Resnick Center executive director Michael Roberts (left) and UN FAO director-general José Graziano da Silva memorialize their partnership in Rome on June 10.

The Resnick Center for Food Law and Policy at UCLA School of Law has entered into a partnership with the United Nations Food and Agriculture Organization (FAO) on a series of research and advisory initiatives to confront global food security, nutrition, safety and quality.

The parties signed a memorandum of understanding at an FAO event in Rome on June 10, where leaders in global food policy gathered for a series of talks on the future of food. Michael Roberts, executive director of the Resnick Center, attended and served as a featured participant in a roundtable discussion on academic perspectives of global nutrition policy.

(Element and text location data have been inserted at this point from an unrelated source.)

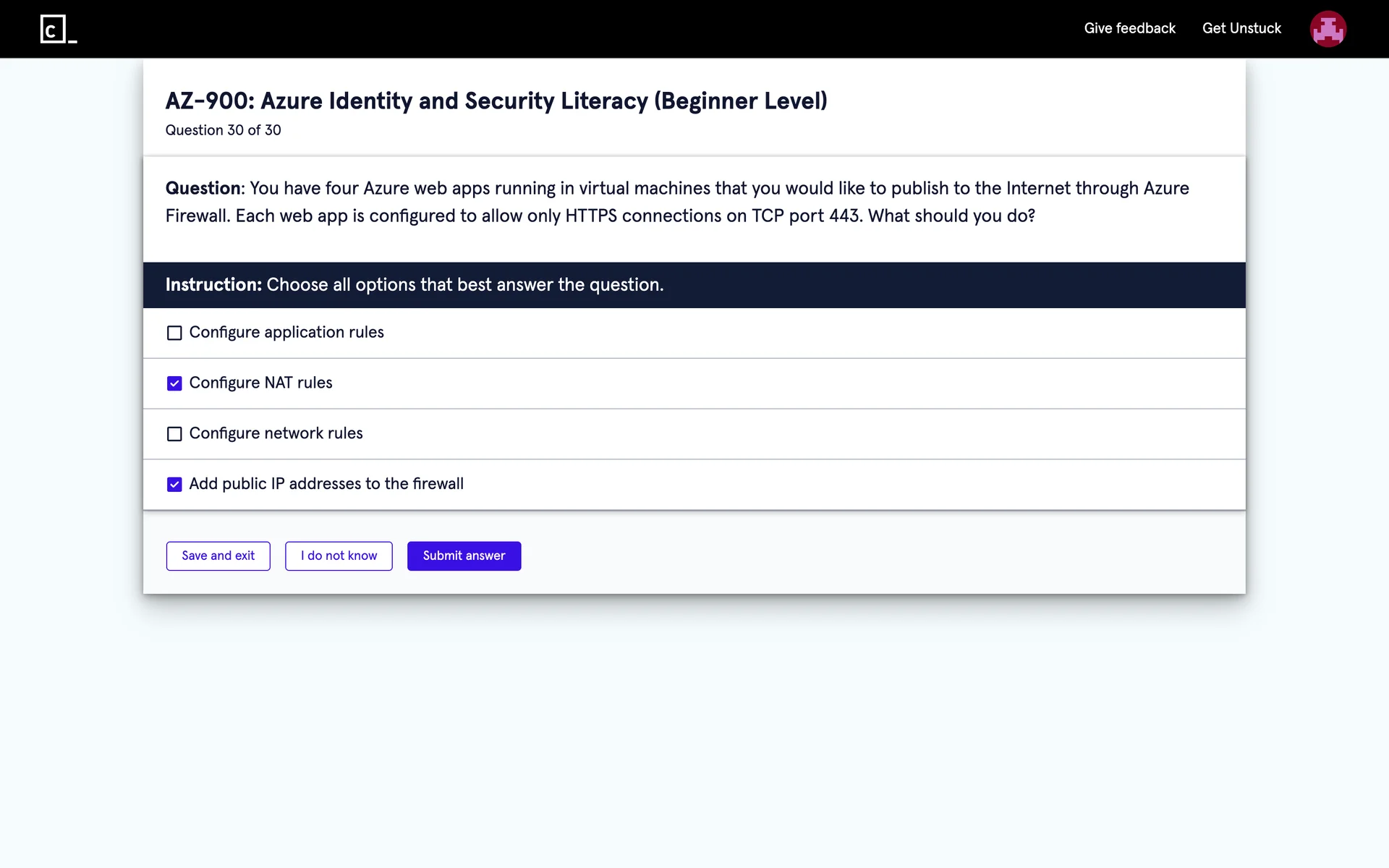Click the dark Instruction banner
Viewport: 1389px width, 868px height.
[693, 285]
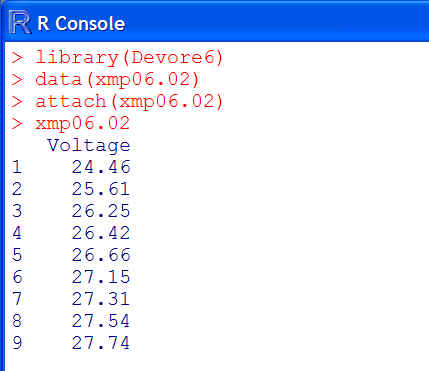Click the prompt symbol before library command
Image resolution: width=429 pixels, height=371 pixels.
(17, 58)
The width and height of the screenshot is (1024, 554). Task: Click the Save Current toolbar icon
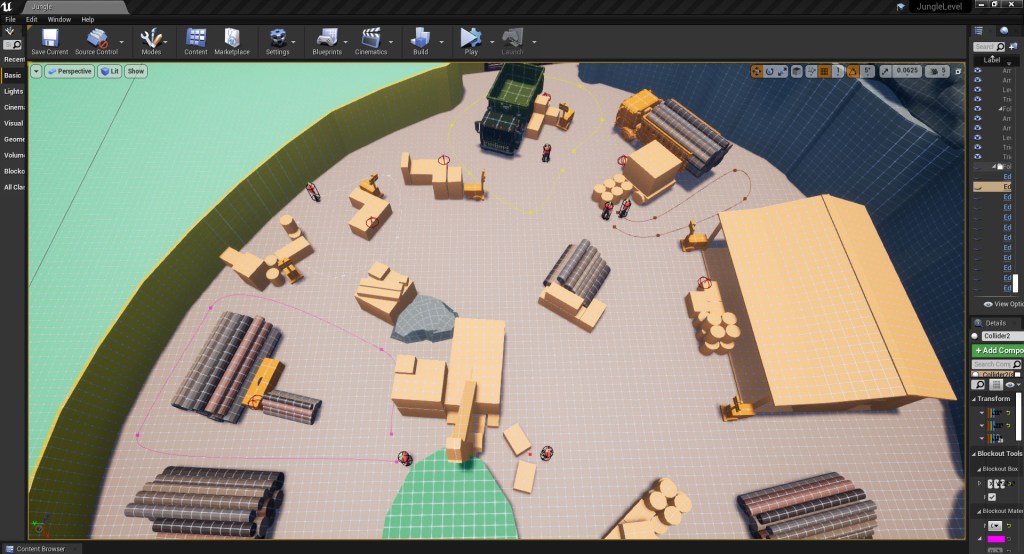coord(50,39)
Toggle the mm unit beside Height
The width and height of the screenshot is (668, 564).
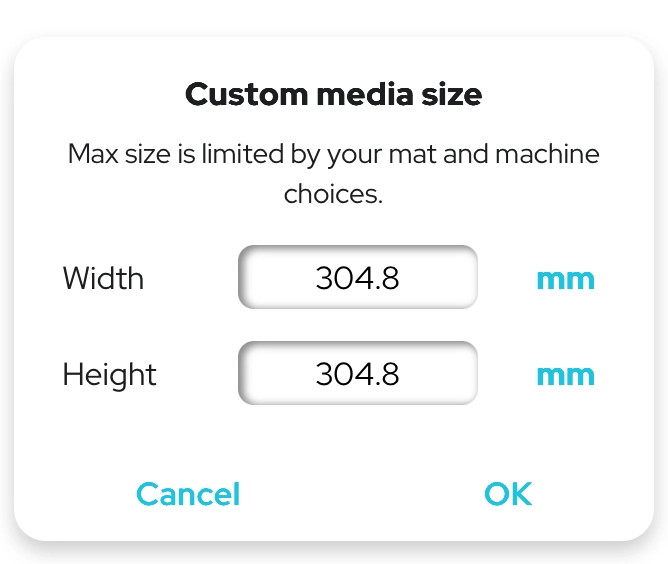[565, 374]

The agreement establishes a working relationship between the Resnick Center and the UN, including an initial project involving food fraud that builds on recent research by UCLA Law scholars. Hilal Elver S.J.D. '09, who serves as the Resnick Center's global distinguished fellow and the UN's Special Rapporteur on the Right to Food, was instrumental in building the partnership between the center and the FAO.

“FAO is glad to partner with UCLA, one of the most prestigious academic institutions around the world,” FAO director-general José Graziano da Silva said in a statement. “Promoting healthy food systems has become a top priority [in] sustainable development, and this cannot be done with [inadequate] regulation. … UCLA law school expertise, in particular on food law, will surely contribute to address this key challenge.”

The collaboration continues the close relationship between the Resnick Center and the FAO. Graziano da Silva visited UCLA Law in February 2019, where he emphasized that simply providing food to hungry people around the world is not enough. Rather, he said, serving healthy food should be a paramount concern.

“We need to reposition our food systems from feeding people to nourishing people,” Graziano da Silva told an audience of UCLA Law students and professionals in the field. “Obesity and overweight are growing faster than hunger. It is an epidemic. The right to healthy food should be a key dimension for zero hunger and for the right to food itself.”